Jesús continúa manifestándose a sí mismo y mostrando el Reino de Dios a través de los signos-milagros que realiza, siendo sus discípulos los principales testigos, en ocasiones solo le acompañan unos pocos.
Después de haberse enfrentado a las fuerzas del mal, representadas en el fenómeno natural de la tormenta, y de haber logrado controlarlas, nuevamente en Galilea suceden dos gestos que el evangelista une con un denominador común: el poder y la fuerza de la fe.
Tenemos dos protagonistas que coinciden en ser ambas mujeres (una niña y una adulta) y además enfermas, dos razones que subrayan el estado de marginación y de sufrimiento en el que se encontraban. En el caso de la niña es su padre, Jairo, el que hace de mediador y busca a Jesús para que la sane cuando no ha encontrado solución en su religión como jefe de la sinagoga. En el caso de la mujer hemorroisa, esta es anónima y nadie le acompaña, vive en la extrema soledad y se ha arruinado económicamente sin encontrar solución en la medicina y en la ciencia de la época.
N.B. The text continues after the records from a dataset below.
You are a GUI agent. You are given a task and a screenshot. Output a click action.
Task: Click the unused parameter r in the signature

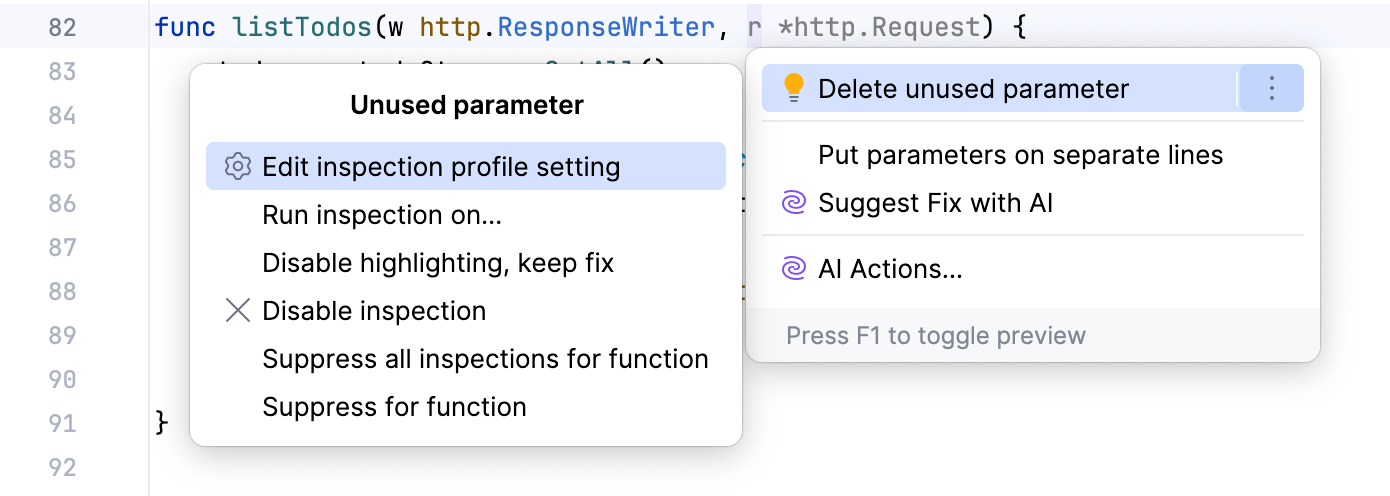coord(754,27)
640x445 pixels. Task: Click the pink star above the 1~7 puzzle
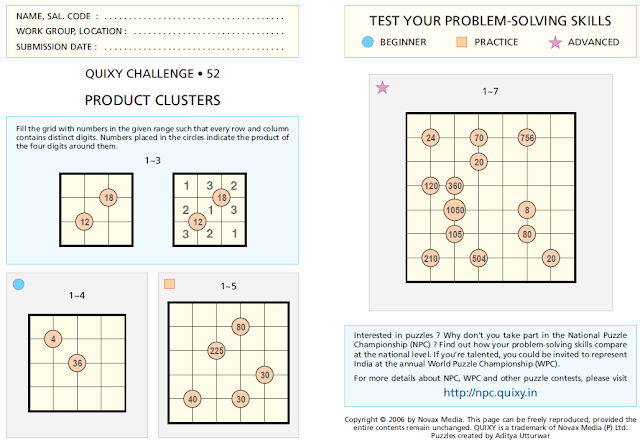(382, 89)
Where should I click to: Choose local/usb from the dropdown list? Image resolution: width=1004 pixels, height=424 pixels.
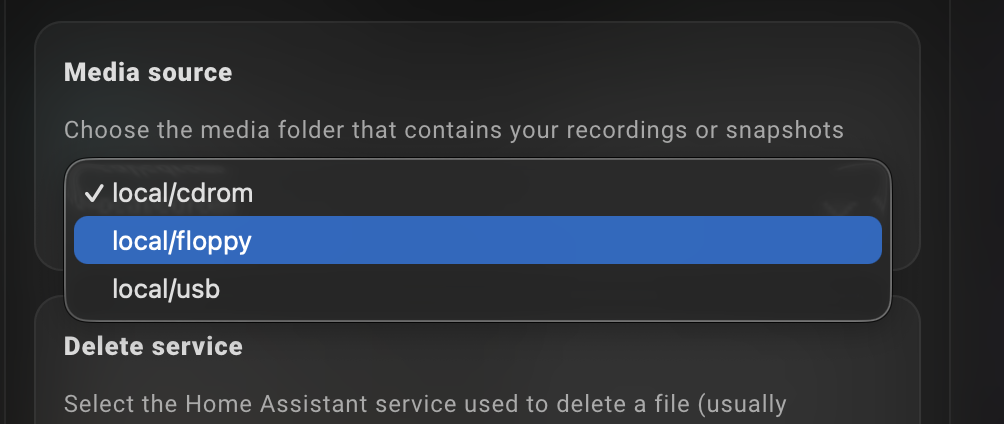tap(165, 290)
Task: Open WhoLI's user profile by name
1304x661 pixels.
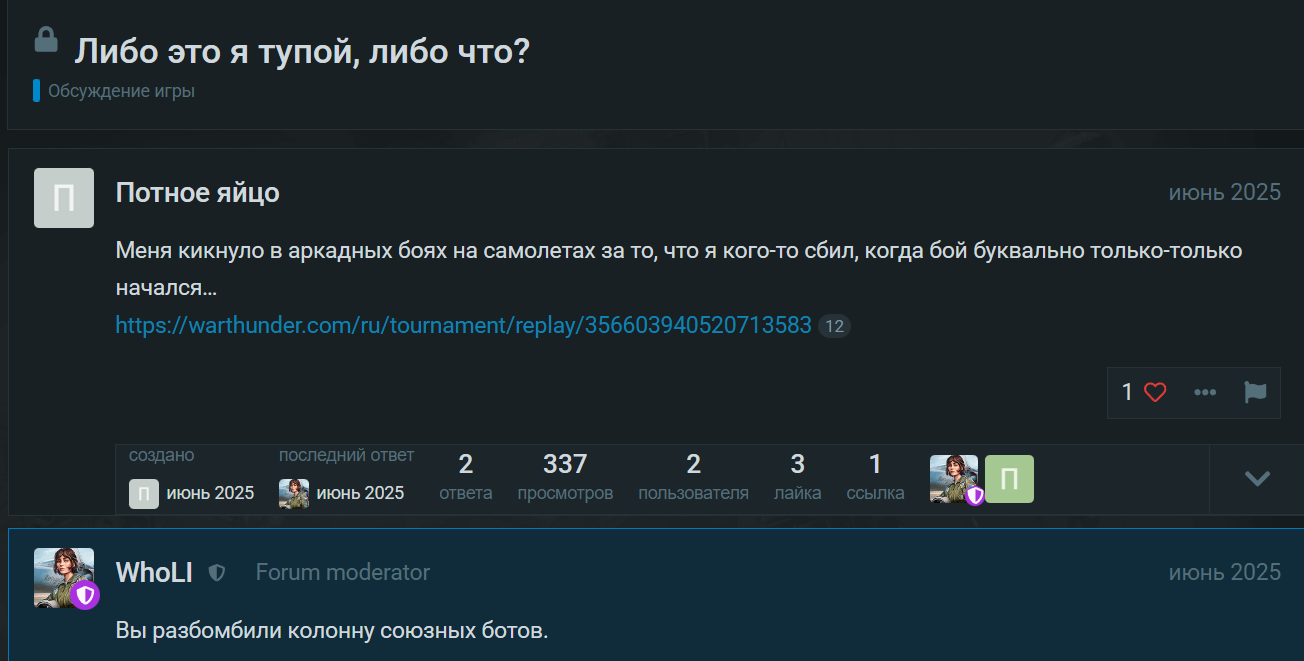Action: 154,573
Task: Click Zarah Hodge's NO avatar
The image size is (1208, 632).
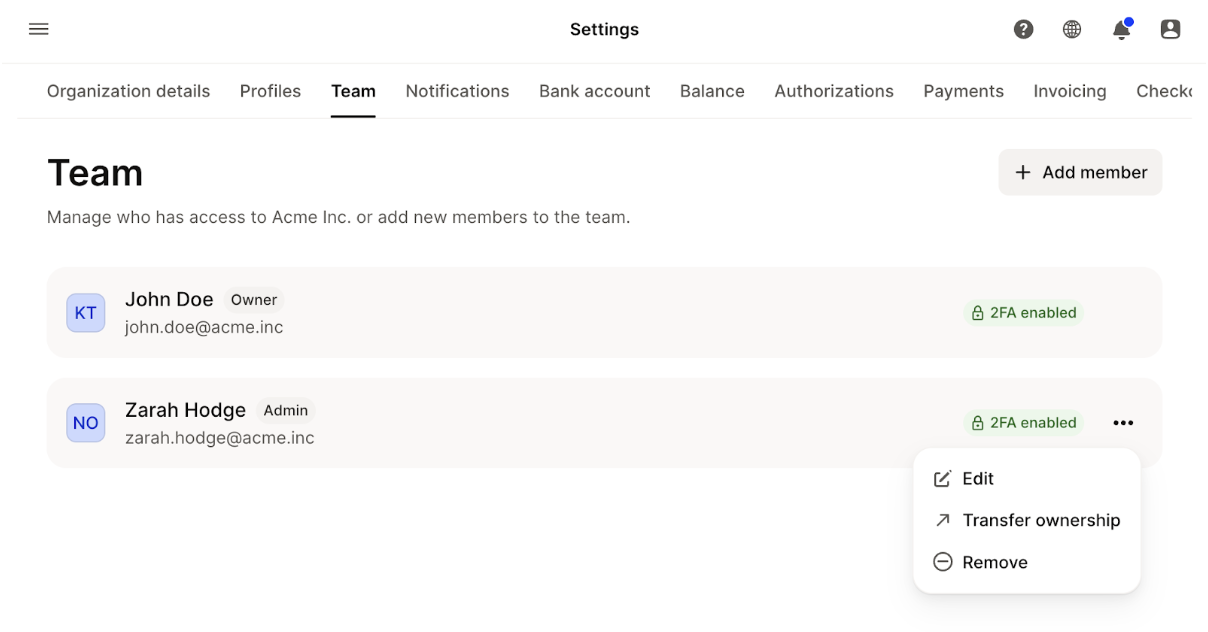Action: (x=86, y=423)
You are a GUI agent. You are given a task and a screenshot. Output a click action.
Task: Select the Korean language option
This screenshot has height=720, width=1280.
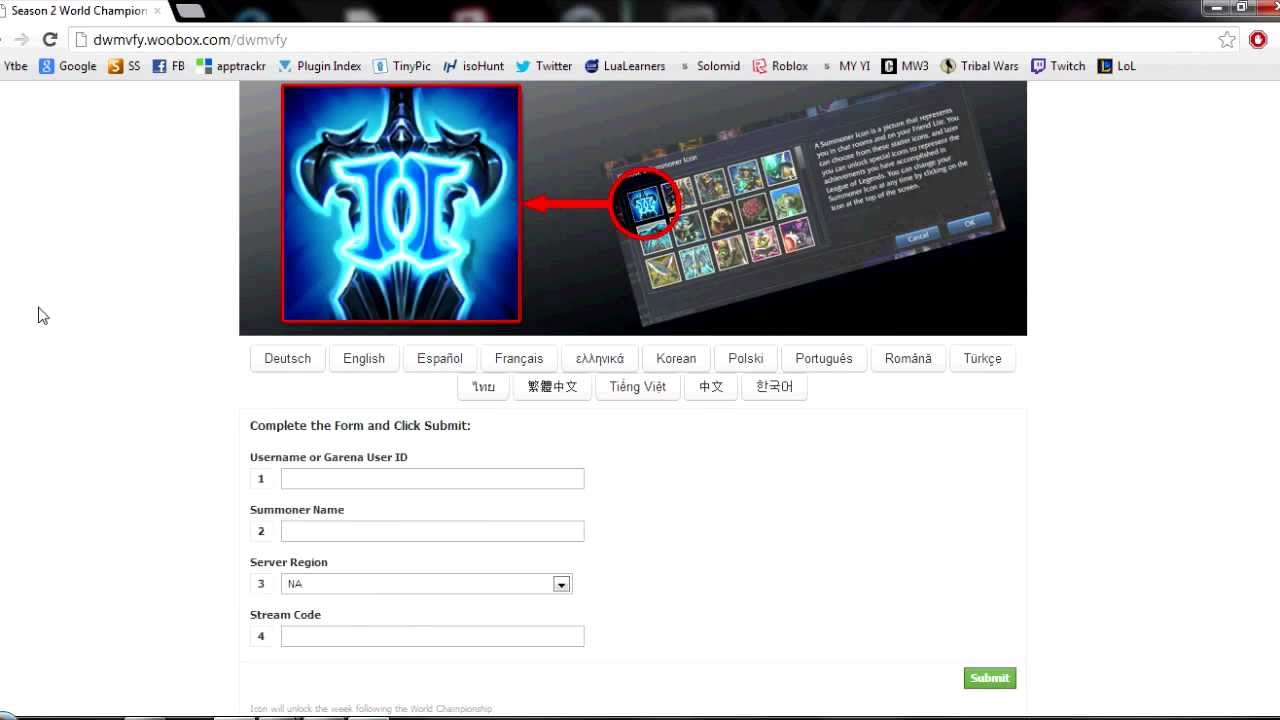[676, 358]
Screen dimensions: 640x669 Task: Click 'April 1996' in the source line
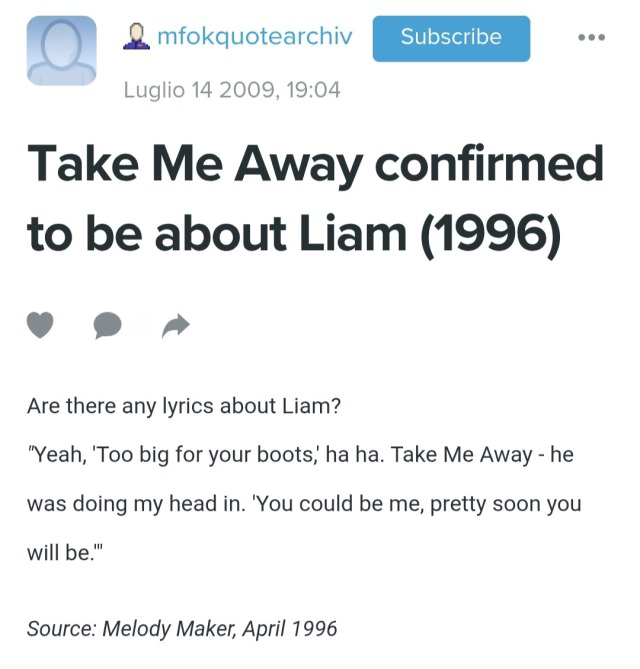(290, 629)
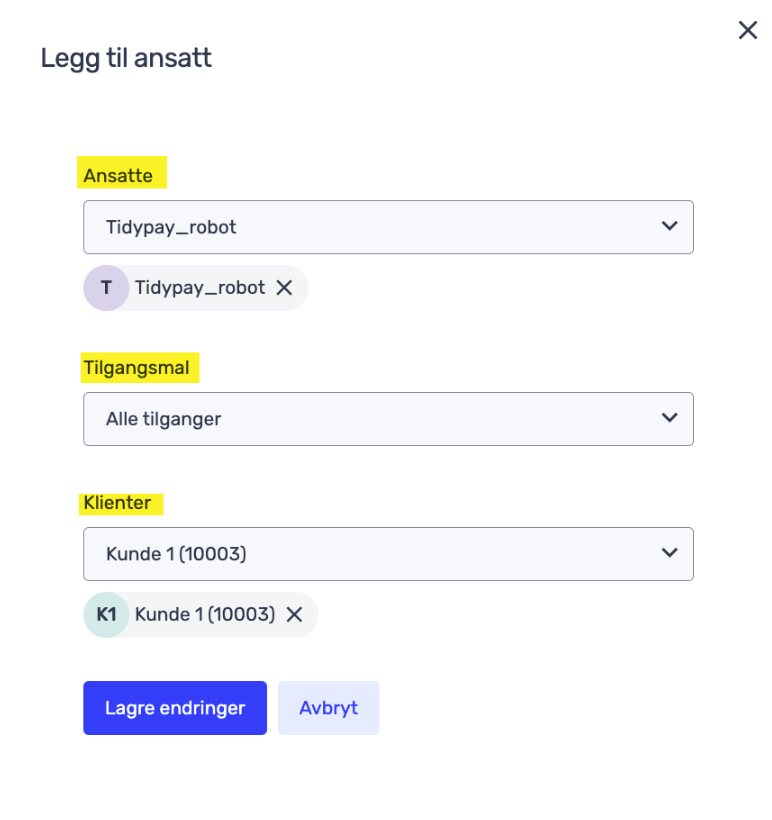Open the Klienter field showing Kunde 1 (10003)
This screenshot has width=772, height=820.
[x=388, y=554]
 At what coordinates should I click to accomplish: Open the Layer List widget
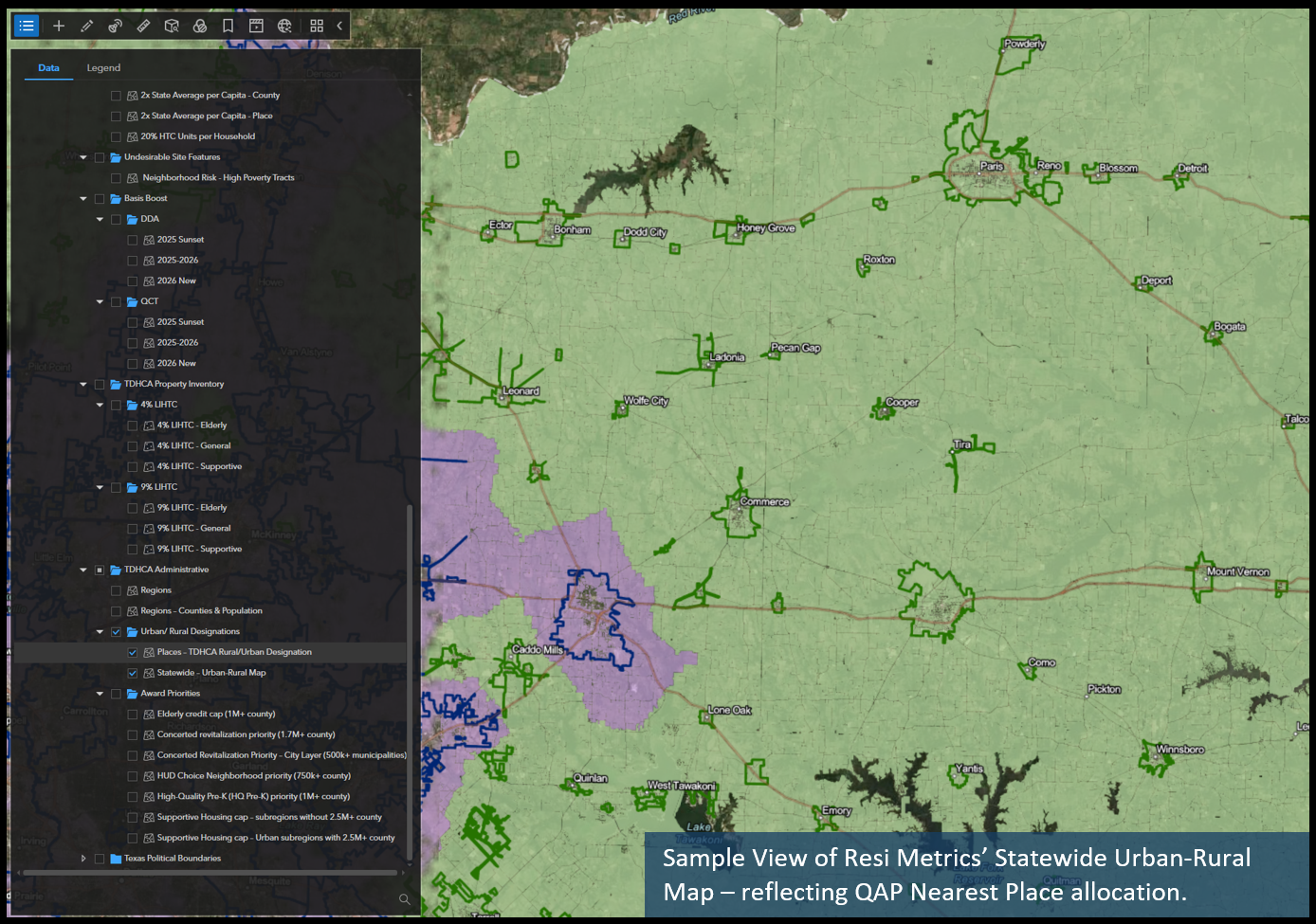[27, 26]
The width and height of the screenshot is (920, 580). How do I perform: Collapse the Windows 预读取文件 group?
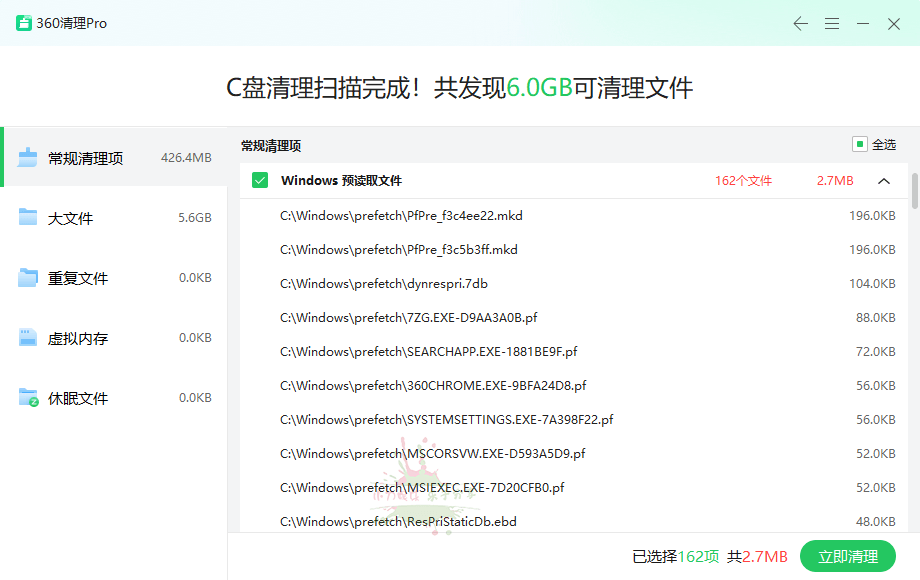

Jesús cura a una mujer que se ha acercado a él apoyada en la fe y que ha superado el obstáculo de la multitud, e incluso el miedo a ser descubierta. Por otro lado, Jesús no sana la niña, no le devuelve la salud porque llega tarde y ésta muere, sin embargo, va más allá y traspasa los límites de lo que era impensable e imposible: la resucita y le devuelve la vida. Por eso, el mensaje fundamental de estas dos historias milagrosas es el poder de la fe en Jesús, como Señor y dador de salud y de vida.